Work item: For the entries below, the result should be an exact transcription of the lines from the one with "Task: Add the Blog posts section" up to and including the one with "How do I perform: Click", and only those.
=== Given data ===
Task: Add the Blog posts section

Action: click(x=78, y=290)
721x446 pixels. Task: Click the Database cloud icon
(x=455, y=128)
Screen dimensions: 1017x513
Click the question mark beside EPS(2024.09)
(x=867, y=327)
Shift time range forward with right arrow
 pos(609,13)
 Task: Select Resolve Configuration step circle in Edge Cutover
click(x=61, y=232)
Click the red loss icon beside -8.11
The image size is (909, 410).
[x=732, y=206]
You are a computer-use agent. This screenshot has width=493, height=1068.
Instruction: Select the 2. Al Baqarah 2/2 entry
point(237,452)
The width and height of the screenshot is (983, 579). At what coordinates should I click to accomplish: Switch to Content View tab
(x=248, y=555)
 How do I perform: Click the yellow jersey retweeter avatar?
===
=== Given data ===
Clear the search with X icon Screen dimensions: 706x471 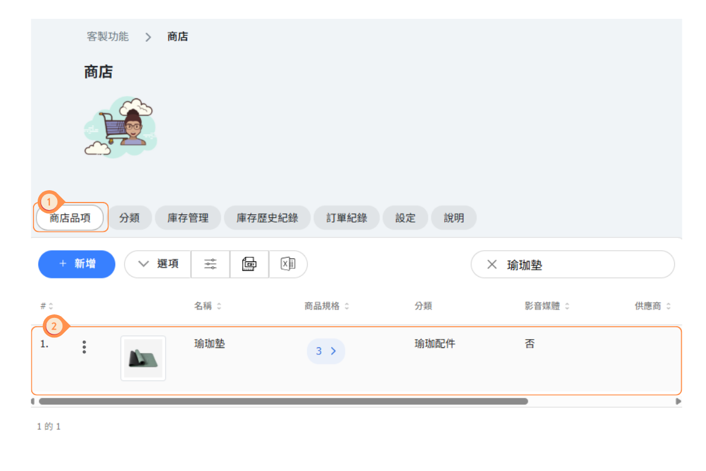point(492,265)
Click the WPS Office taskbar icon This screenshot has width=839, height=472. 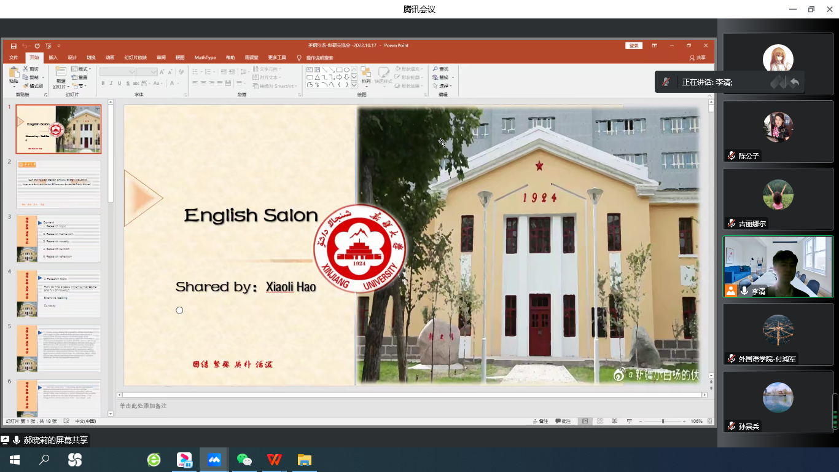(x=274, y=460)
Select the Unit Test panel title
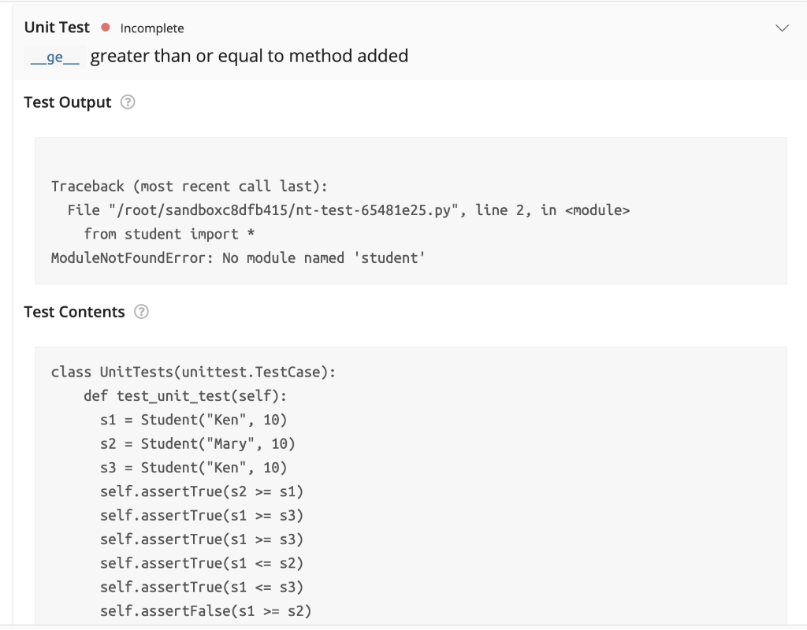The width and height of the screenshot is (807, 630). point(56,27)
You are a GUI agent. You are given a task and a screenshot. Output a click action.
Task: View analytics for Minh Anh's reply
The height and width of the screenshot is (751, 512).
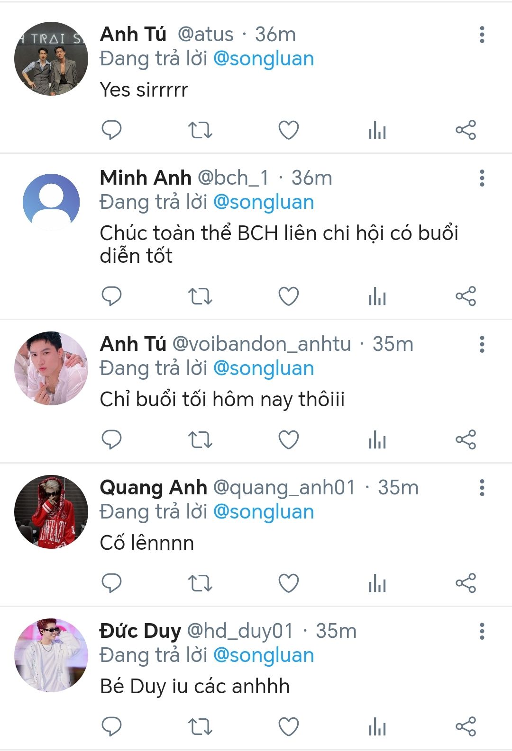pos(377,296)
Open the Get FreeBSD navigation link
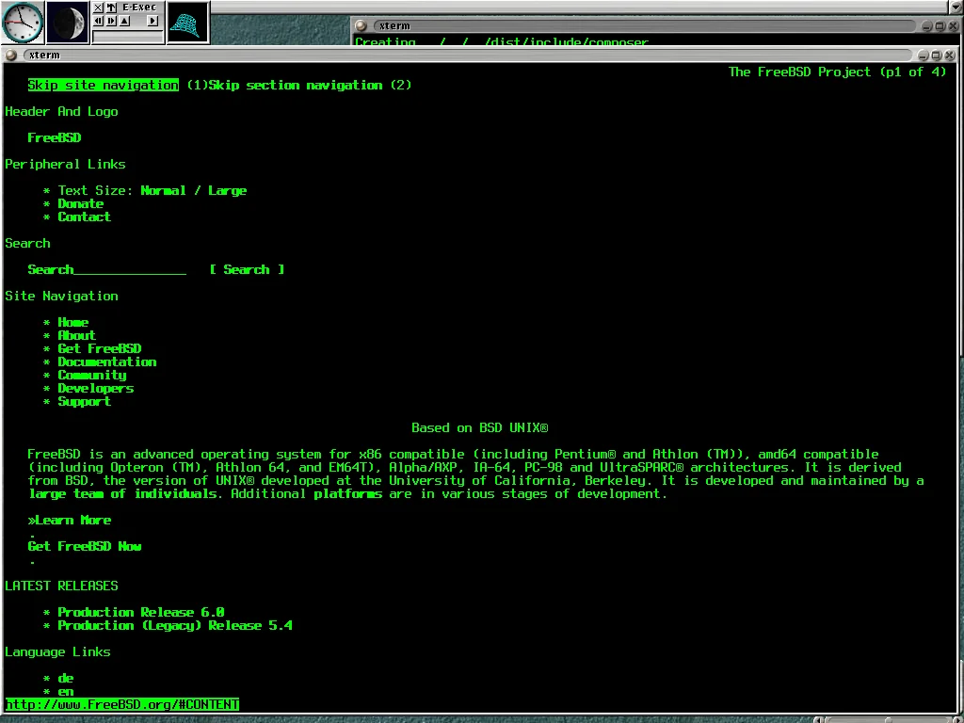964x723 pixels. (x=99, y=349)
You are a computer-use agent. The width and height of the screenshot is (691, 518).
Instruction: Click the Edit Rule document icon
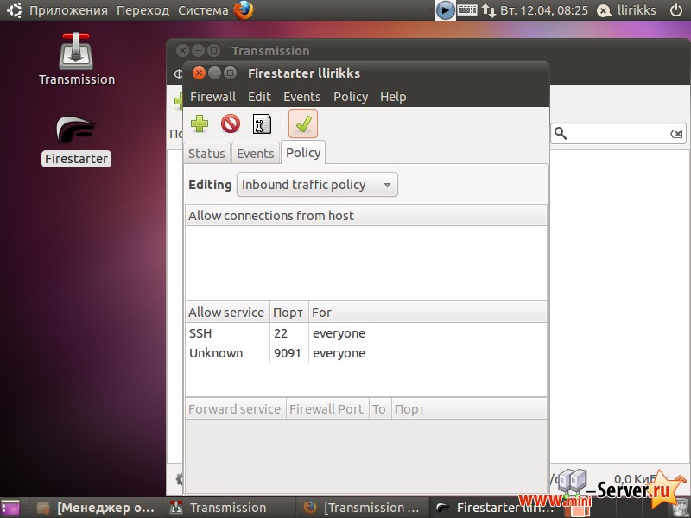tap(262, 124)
===
=== Given data ===
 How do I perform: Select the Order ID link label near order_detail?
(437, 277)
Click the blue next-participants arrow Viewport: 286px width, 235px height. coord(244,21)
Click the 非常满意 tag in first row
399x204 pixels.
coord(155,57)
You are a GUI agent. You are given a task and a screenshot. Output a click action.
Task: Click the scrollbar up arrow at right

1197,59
===
Your response:
Task: Add the Blog posts section

Action: click(x=78, y=290)
721x446 pixels. Task: Click the Database cloud icon
(x=455, y=128)
Screen dimensions: 1017x513
Click the question mark beside EPS(2024.09)
(x=867, y=327)
Shift time range forward with right arrow
 pos(609,13)
 Task: Select Resolve Configuration step circle in Edge Cutover
click(x=61, y=232)
Click the red loss icon beside -8.11
The image size is (909, 410).
[x=732, y=206]
You are a computer-use agent. This screenshot has width=493, height=1068.
Instruction: Select the 2. Al Baqarah 2/2 entry
point(237,452)
The width and height of the screenshot is (983, 579). At what coordinates should I click to accomplish: Switch to Content View tab
(x=248, y=555)
 How do I perform: Click the yellow jersey retweeter avatar?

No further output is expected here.